**TO DO**
Throughout the entries below, report every line where "will" is found.

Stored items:
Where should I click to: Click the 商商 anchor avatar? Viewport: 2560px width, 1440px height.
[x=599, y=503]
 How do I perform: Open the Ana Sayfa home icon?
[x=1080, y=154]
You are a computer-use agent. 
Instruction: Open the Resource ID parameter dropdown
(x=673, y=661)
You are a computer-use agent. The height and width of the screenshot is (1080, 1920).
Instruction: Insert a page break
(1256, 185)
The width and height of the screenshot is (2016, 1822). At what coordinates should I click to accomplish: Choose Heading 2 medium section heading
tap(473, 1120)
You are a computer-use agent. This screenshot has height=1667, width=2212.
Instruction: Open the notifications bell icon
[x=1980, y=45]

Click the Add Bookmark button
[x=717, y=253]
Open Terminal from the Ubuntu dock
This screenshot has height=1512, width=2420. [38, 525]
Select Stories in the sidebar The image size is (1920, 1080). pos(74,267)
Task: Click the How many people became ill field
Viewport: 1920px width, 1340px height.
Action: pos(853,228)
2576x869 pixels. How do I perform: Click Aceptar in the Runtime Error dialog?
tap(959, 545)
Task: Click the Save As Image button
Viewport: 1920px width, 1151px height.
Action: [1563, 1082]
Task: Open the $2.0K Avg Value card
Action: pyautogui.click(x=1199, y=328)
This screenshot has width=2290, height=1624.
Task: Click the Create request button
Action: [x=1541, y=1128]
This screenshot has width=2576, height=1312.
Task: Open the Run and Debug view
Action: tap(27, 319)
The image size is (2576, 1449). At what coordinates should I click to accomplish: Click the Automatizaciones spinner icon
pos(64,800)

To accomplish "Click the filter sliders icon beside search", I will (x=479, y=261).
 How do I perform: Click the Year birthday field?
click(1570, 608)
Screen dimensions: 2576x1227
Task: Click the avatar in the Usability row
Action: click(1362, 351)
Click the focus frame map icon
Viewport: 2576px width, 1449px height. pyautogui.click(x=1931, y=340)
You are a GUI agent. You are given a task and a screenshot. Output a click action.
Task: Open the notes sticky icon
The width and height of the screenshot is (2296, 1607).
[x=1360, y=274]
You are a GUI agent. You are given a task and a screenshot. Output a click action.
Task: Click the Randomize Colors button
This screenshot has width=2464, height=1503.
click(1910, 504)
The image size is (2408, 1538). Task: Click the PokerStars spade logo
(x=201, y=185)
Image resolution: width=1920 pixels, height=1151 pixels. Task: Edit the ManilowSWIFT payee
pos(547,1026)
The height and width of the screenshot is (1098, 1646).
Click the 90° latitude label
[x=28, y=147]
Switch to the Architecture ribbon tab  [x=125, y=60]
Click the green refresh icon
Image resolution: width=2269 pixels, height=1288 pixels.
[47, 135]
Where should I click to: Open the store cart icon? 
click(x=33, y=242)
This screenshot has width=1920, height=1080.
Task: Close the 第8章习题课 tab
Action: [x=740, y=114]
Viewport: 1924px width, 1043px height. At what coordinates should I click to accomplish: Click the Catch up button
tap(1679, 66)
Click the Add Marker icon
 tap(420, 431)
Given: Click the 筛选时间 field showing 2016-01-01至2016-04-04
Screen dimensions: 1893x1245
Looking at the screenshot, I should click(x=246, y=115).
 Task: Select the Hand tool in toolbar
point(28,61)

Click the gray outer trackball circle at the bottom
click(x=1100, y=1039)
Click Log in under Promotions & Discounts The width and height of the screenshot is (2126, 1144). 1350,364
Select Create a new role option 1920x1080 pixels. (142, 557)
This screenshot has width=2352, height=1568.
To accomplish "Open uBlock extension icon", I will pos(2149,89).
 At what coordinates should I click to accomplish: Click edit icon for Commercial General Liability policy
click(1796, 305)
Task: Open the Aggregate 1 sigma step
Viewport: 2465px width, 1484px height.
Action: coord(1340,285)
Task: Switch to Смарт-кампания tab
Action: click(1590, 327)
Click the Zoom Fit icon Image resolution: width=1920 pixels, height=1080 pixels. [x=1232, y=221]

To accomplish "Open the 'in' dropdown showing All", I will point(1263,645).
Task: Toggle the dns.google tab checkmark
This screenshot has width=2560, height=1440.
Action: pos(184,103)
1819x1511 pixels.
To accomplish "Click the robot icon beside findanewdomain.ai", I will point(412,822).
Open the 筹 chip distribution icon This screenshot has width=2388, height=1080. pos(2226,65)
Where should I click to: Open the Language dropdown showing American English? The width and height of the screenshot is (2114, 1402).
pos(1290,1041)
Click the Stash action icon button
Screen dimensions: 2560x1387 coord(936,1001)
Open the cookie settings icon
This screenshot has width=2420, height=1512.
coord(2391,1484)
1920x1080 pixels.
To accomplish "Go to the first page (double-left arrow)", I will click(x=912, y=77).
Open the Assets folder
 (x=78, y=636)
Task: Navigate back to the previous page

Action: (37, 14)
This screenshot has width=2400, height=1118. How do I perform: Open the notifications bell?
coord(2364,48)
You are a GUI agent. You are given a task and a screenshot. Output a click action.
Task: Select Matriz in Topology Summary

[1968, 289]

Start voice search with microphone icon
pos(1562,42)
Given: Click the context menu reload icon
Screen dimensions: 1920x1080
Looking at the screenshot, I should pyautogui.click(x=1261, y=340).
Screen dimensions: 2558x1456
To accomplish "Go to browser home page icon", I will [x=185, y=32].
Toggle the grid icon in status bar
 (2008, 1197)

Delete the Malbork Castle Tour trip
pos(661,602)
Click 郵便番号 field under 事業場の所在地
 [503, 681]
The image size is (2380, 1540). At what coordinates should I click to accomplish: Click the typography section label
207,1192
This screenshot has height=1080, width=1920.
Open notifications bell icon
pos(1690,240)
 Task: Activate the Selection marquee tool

**REPLY**
To accomplish "Click the filter sliders icon beside search", I will (x=479, y=261).
To accomplish "Open uBlock extension icon", I will pos(2149,89).
To accomplish "Open the 'in' dropdown showing All", I will point(1263,645).
To accomplish "Click the robot icon beside findanewdomain.ai", I will point(412,822).
To accomplish "Go to the first page (double-left arrow)", I will click(x=912, y=77).
To accomplish "Go to browser home page icon", I will [x=185, y=32].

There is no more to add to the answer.